Extrait de la note d’intention de l’an passé (juin 2020) :

« Ce spectacle hors de nos rêves, je voudrais qu’il naisse aussi de la grande Halle du Carreau du Temple, de la matrice de l’architecture à l’état vacant, disponible comme un poème. Il faudrait se donner le droit de se baigner dans le « sentiment océanique du monde » 1. Nous sommes des babouins, dit le philosophe 2. Il ne nous faut que le paradis. Quelque gazon de territoire. Il faut nous toucher, nous épouiller car on dit qu’à nous isoler nous perdons de notre intelligence. Il faudrait des danseurs capables de contaminer les foules : la virtuosité que je recherche est celle qui se mélange. Qu’est-ce qu’a dit le Président ? « Une gare, c’est un lieu où on croise les gens qui réussissent et les gens qui ne sont rien ». Eh bien, nous traverserons cette « gare » avec alacrité parce que nous pensons que personne n’est vraiment quelque chose ou si peu. Il y a une très belle phrase de Barbara. Dans une interview, on lui parle de son talent et elle s’exclame : « Mais qu’est-ce que c’est que le talent ? Est-ce que ce n’est pas entrer en scène et sourire ? » C’est l’aventure d’une promesse de reterritorialisation de la solitude déchirante. Poème du lieu. Je ne maîtriserai pas ce qui va se passer. Non-maîtrise de ce qui va se passer. C’est tout ce qu’on se souhaite profondément dans la vie, vivre le réel, l’expérience, plutôt que, par exemple, cette manipulation des réseaux dits sociaux. Babouins, nous n’avons pas dit le dernier mot. »

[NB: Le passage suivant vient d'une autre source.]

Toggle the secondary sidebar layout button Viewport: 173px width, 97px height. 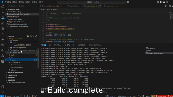(167, 2)
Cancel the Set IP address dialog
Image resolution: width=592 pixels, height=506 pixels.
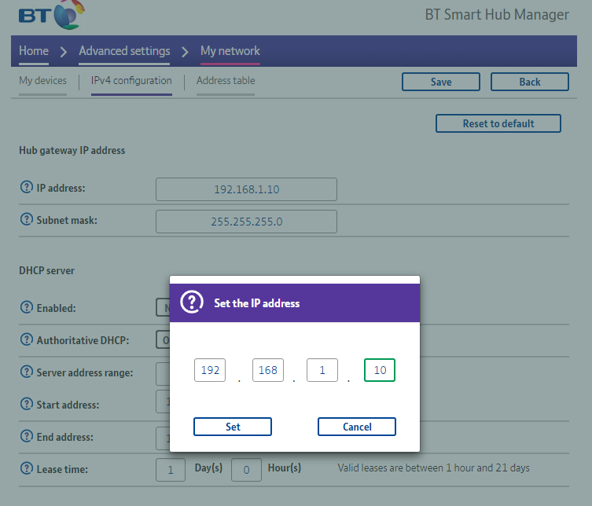(357, 427)
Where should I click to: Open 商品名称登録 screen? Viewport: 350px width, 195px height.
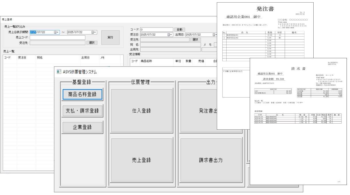coord(82,94)
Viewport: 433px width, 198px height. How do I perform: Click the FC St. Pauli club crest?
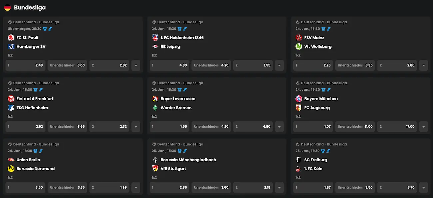[x=11, y=37]
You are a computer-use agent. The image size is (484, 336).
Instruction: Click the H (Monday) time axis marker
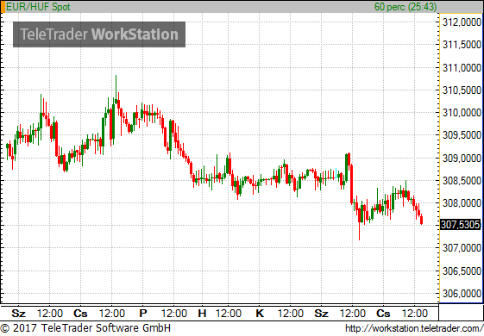click(x=202, y=314)
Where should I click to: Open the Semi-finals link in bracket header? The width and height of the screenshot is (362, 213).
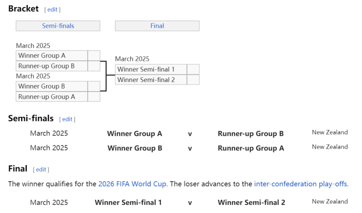click(58, 26)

Performer, danseur, chanteur, chorégraphe, metteur en scène et auteur parmi les plus prolifiques et atypiques de la scène française, Yves-Noël Genod se saisit de l’immensité de la Halle du Carreau du Temple pour y créer, avec une centaine de participants sans expérience ou très expérimentés, un spectacle minimaliste de danse à l’échelle démesurée d’un rêve.